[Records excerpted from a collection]
++++++++

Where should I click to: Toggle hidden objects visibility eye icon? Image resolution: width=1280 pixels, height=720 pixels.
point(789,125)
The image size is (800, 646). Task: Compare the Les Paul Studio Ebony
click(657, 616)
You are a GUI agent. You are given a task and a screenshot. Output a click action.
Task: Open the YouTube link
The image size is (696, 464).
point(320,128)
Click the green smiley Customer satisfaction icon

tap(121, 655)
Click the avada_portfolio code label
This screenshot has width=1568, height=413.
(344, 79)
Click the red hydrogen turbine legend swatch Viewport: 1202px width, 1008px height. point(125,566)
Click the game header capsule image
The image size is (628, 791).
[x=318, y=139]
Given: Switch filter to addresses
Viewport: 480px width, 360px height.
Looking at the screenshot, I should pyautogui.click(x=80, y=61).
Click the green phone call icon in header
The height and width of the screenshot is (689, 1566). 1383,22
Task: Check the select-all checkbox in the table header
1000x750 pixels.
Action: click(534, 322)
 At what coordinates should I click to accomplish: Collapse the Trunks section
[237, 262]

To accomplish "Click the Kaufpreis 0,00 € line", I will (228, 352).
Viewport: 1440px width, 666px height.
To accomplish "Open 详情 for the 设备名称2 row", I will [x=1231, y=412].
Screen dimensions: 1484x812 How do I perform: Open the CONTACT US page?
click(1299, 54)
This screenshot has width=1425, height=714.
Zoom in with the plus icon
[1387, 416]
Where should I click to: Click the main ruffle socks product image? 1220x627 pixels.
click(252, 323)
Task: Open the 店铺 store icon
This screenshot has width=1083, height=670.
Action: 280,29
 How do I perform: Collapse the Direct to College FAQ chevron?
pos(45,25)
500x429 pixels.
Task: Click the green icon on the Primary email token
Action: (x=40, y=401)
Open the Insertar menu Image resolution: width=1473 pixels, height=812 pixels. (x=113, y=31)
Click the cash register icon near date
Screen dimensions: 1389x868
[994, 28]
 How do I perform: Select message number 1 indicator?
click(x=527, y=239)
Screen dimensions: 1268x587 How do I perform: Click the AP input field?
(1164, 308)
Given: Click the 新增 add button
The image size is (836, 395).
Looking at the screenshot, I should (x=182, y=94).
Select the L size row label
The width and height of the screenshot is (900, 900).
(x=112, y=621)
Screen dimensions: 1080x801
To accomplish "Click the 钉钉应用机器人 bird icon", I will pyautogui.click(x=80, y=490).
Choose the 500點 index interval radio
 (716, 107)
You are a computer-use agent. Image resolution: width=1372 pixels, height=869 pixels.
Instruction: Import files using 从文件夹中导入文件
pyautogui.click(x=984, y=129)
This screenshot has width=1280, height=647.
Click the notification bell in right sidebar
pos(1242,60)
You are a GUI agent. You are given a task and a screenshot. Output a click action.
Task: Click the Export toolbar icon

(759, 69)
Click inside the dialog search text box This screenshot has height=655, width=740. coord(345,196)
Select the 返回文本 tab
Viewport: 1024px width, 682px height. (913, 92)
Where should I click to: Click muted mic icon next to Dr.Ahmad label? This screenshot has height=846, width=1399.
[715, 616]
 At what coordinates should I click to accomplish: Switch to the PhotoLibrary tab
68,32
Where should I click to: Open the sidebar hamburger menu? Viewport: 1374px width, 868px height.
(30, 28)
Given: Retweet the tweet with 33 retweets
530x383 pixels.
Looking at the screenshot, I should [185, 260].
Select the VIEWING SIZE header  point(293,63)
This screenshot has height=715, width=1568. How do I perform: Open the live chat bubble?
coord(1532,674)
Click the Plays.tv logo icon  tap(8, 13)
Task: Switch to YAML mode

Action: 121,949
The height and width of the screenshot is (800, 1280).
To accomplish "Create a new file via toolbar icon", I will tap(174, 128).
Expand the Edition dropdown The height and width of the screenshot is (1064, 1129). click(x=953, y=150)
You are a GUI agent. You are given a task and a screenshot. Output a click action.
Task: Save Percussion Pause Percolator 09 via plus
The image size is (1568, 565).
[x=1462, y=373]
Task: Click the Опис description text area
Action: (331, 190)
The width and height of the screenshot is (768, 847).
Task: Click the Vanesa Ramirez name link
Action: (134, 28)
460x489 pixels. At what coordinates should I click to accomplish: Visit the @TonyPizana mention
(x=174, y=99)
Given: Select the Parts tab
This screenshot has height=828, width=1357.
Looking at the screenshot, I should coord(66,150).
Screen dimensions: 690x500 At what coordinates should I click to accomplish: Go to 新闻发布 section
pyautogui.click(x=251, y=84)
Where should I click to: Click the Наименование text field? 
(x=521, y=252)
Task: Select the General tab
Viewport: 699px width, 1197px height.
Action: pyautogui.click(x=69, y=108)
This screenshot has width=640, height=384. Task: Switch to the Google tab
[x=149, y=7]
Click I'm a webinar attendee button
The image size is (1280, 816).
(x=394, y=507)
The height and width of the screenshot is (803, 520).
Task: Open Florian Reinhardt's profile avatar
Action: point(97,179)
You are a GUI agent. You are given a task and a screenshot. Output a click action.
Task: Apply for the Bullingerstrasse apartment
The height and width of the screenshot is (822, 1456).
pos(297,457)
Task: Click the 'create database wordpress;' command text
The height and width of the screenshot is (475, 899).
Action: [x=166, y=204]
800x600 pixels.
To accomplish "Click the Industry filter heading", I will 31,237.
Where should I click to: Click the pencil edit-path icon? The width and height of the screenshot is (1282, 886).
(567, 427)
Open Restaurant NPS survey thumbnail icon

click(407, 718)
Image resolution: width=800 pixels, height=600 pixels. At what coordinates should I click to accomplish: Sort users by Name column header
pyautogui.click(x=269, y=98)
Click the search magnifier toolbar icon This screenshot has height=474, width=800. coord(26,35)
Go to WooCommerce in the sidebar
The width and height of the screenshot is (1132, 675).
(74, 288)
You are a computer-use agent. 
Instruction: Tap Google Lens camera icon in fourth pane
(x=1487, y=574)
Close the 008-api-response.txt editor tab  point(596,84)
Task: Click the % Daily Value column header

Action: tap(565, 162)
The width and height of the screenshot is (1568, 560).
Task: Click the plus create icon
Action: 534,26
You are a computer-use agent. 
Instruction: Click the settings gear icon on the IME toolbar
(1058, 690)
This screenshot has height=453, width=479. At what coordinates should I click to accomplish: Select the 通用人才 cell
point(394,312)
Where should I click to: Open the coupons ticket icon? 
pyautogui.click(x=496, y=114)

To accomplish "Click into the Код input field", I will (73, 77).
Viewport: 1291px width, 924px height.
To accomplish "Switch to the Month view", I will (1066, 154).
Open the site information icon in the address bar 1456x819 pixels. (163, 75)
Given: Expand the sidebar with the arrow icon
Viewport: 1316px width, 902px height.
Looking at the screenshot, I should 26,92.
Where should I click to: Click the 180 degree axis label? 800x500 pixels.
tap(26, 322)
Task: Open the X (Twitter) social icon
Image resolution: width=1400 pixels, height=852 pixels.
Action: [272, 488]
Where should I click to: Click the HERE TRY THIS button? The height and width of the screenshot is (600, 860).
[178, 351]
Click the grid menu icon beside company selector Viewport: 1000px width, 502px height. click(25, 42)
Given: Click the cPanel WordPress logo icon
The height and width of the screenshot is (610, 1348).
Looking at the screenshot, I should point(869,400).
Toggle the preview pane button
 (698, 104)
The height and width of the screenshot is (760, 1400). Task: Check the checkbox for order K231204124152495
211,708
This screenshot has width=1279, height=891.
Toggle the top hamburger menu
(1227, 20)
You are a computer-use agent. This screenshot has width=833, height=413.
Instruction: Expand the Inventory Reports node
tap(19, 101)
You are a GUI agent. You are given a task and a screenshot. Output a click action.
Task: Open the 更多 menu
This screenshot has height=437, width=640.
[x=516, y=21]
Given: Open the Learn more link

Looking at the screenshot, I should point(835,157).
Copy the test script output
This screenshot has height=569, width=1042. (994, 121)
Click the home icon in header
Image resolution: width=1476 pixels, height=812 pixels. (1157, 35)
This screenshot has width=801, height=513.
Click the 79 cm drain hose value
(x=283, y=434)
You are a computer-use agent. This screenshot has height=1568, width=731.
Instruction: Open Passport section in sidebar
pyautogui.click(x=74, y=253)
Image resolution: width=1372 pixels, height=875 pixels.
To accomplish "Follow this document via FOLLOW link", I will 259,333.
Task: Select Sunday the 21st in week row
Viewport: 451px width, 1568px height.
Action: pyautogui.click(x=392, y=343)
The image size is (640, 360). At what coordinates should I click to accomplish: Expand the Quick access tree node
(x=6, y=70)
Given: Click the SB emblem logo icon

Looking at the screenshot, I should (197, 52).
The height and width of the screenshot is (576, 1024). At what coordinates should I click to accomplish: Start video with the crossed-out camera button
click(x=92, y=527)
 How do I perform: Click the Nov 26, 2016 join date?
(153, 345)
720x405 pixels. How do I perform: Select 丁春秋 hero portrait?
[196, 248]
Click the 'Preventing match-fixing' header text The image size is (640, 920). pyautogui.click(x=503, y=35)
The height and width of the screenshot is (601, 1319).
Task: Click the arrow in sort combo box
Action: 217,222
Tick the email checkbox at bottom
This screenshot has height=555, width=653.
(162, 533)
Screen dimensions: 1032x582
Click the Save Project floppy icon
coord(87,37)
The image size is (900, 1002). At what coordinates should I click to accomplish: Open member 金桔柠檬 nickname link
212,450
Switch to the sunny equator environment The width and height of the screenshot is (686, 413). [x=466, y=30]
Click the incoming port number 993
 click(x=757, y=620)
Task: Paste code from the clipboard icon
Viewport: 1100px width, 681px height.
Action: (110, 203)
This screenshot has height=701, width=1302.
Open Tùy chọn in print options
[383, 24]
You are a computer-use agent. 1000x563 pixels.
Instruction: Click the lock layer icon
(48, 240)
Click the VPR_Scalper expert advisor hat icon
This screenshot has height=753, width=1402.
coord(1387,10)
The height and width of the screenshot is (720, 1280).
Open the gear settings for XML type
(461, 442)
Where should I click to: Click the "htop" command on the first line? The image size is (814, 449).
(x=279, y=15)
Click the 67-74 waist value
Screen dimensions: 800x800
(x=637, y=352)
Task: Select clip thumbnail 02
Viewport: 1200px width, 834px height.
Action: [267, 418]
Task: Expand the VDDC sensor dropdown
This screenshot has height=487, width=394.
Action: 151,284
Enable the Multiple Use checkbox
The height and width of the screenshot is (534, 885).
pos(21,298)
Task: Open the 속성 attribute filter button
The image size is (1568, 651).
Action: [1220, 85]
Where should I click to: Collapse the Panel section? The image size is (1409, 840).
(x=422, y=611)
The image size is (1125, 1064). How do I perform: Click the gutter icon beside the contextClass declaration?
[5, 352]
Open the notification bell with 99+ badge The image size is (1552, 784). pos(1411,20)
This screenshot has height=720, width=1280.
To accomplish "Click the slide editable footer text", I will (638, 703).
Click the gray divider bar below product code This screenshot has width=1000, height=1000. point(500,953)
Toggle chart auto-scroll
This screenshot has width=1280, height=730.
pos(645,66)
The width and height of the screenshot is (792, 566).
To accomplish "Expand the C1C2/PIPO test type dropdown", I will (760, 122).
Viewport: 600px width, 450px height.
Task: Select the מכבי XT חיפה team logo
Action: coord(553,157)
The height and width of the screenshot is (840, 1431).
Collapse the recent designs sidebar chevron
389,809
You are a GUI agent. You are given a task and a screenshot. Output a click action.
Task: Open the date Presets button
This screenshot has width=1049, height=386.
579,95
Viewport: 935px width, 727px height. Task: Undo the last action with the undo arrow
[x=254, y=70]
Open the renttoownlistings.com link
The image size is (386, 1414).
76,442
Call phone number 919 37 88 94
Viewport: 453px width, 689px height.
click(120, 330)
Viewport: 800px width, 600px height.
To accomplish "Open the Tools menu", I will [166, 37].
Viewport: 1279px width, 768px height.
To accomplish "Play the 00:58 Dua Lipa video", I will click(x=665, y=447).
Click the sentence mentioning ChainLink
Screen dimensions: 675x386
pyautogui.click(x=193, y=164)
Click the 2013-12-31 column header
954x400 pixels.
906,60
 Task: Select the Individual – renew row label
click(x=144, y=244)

++++++++

To do:
Across the data, find each line that has "computer" in it and copy that line.

Written answer:
You are a computer-use agent. Image resolution: width=1372 pixels, height=869 pixels.
You are a computer-use agent. 
You are a computer-use agent. 
You are a computer-use agent. This screenshot has width=833, height=413.
You are a computer-use agent. This screenshot has height=1568, width=731.
You are a computer-use agent. 1000x563 pixels.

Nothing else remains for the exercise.